-- Dataset entries follows --

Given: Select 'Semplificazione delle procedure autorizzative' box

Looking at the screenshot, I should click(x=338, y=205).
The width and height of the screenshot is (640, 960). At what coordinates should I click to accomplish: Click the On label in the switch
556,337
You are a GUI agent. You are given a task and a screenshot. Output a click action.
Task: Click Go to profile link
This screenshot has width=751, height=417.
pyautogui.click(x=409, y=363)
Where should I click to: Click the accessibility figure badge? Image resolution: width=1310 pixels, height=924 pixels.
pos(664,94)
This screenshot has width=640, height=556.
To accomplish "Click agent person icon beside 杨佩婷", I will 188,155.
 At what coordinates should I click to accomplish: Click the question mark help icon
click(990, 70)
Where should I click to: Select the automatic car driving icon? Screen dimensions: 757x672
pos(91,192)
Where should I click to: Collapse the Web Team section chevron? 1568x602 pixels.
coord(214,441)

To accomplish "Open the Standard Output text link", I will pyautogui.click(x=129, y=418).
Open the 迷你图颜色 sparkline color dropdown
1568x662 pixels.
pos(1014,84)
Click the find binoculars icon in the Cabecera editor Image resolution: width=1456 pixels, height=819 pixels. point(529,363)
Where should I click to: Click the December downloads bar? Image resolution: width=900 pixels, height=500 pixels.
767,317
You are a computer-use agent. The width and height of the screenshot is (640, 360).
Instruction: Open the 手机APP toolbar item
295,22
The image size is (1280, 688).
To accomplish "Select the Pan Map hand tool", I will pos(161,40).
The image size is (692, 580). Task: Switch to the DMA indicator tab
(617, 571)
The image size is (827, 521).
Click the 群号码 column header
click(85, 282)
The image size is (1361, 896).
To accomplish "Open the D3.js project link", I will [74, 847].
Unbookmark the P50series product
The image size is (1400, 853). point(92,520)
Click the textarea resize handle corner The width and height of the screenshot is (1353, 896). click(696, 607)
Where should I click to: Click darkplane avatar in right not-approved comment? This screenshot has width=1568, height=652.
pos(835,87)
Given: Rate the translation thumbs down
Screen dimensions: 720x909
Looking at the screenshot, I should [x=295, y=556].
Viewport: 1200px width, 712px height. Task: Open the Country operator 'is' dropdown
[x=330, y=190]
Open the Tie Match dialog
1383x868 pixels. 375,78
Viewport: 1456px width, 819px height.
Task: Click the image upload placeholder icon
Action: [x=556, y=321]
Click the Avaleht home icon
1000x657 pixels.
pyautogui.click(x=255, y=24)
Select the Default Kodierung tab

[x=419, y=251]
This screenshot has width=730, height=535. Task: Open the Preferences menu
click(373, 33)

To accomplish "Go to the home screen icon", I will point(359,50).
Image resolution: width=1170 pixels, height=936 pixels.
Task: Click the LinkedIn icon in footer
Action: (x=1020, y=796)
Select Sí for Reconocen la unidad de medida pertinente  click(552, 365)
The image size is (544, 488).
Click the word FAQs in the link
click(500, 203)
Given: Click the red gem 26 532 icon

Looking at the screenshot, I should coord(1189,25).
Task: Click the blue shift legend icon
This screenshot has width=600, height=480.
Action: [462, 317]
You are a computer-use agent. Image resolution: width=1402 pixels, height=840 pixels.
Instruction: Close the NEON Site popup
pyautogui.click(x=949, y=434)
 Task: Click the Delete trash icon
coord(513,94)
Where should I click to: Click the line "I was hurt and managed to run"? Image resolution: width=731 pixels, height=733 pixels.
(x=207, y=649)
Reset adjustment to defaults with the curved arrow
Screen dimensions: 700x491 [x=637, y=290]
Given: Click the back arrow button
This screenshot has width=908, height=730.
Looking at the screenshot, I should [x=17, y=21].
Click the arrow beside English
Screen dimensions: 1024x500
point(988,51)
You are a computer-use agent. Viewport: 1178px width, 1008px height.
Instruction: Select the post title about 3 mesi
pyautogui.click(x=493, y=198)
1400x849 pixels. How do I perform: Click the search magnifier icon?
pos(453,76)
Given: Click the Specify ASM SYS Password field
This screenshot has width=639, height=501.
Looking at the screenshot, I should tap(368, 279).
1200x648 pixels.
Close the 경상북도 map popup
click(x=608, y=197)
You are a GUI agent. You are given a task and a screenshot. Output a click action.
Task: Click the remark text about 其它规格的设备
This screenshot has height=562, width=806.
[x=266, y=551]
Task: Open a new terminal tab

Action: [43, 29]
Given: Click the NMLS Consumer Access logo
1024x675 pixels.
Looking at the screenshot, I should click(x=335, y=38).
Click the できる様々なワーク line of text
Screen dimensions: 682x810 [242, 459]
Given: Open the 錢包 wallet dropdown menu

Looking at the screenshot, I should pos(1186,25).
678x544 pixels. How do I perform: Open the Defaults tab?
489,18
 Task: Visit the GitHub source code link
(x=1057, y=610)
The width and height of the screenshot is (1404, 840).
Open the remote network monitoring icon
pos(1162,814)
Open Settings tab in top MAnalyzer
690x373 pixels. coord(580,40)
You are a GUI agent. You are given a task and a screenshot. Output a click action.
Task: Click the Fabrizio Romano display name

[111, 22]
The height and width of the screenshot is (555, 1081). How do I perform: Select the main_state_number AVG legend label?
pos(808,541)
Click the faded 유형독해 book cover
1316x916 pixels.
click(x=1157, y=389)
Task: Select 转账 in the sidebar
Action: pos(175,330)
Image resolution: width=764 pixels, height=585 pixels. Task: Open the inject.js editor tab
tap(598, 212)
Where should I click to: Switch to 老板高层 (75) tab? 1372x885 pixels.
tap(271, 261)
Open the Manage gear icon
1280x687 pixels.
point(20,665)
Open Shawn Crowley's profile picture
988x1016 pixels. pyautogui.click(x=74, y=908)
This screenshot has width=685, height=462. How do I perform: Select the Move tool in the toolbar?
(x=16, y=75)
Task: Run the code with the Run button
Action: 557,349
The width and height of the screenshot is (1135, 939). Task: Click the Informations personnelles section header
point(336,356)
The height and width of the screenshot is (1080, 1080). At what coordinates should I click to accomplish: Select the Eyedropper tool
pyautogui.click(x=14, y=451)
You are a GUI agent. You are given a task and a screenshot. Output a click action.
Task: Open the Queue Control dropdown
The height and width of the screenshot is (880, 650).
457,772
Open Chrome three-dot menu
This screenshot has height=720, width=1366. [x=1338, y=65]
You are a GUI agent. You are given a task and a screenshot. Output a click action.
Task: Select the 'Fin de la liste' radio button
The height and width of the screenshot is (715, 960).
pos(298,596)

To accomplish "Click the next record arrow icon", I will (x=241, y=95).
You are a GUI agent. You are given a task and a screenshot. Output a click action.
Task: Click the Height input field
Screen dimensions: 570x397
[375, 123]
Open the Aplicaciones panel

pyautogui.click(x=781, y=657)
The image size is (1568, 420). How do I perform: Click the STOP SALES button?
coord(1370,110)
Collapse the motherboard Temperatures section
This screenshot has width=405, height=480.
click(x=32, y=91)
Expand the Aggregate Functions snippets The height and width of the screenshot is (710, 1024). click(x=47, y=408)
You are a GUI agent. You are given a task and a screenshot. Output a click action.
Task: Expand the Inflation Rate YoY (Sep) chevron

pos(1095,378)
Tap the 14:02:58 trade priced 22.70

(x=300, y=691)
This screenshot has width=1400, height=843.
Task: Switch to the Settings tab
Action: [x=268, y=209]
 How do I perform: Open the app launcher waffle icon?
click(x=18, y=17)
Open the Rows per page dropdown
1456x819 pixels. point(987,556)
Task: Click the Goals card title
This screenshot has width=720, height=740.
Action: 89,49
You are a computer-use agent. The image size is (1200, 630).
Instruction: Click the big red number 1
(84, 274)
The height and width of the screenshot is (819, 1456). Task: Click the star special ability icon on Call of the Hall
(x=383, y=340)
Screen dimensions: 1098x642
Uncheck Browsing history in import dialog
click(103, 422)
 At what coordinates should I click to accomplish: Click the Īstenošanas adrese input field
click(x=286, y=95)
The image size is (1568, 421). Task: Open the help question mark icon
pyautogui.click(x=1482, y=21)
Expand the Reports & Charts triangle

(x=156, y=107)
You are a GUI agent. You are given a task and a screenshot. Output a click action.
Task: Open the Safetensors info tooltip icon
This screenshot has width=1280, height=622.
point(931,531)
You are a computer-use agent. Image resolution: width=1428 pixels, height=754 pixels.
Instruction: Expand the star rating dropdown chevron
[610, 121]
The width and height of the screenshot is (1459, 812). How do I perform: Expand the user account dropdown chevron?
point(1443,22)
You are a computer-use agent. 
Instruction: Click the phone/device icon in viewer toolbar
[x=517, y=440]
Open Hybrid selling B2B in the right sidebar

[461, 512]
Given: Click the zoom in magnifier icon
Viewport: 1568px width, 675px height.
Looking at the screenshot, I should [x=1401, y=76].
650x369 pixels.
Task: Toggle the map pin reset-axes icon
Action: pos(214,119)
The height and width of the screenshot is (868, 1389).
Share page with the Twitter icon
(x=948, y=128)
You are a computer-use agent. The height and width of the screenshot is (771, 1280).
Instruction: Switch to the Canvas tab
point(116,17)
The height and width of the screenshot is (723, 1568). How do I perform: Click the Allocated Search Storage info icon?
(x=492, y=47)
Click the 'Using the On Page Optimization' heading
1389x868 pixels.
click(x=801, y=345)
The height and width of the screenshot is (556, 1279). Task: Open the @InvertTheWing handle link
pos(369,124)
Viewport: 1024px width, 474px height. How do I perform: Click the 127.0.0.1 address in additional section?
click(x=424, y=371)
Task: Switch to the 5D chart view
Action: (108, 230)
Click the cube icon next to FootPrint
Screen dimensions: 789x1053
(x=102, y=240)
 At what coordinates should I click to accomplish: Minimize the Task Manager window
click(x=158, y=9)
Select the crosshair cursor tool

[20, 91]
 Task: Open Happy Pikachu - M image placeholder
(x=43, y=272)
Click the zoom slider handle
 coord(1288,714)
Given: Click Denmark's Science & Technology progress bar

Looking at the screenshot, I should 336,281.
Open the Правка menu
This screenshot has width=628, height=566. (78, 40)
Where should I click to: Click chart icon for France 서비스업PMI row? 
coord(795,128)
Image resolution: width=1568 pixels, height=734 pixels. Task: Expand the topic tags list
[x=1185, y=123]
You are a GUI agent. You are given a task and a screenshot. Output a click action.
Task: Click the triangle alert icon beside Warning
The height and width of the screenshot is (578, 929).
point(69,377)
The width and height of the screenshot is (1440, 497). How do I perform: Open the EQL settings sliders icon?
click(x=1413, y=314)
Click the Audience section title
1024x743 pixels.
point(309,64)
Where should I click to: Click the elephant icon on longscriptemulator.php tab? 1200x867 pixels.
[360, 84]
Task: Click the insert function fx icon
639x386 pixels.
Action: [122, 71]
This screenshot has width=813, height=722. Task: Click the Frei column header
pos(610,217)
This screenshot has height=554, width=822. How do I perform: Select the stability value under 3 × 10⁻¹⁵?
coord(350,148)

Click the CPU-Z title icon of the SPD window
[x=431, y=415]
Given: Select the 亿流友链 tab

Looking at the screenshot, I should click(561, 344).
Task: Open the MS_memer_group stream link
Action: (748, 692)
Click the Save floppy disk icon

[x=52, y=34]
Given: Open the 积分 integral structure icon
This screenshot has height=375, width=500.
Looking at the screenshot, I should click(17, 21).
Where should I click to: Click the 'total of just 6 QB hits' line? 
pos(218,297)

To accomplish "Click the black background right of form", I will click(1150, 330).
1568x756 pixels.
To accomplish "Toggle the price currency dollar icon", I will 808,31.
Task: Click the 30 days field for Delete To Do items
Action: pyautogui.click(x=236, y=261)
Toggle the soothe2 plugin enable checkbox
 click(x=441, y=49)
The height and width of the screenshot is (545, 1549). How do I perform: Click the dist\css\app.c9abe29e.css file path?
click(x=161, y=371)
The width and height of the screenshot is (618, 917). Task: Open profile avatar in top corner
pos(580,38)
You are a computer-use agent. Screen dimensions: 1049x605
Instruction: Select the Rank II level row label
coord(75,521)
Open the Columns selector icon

-- Dataset entries concluded --

- Exercise goal
Each line of the entries above that includes the string "next" should be copied out.

- Output below
To accomplish "Click the next record arrow icon", I will (x=241, y=95).
Click the cube icon next to FootPrint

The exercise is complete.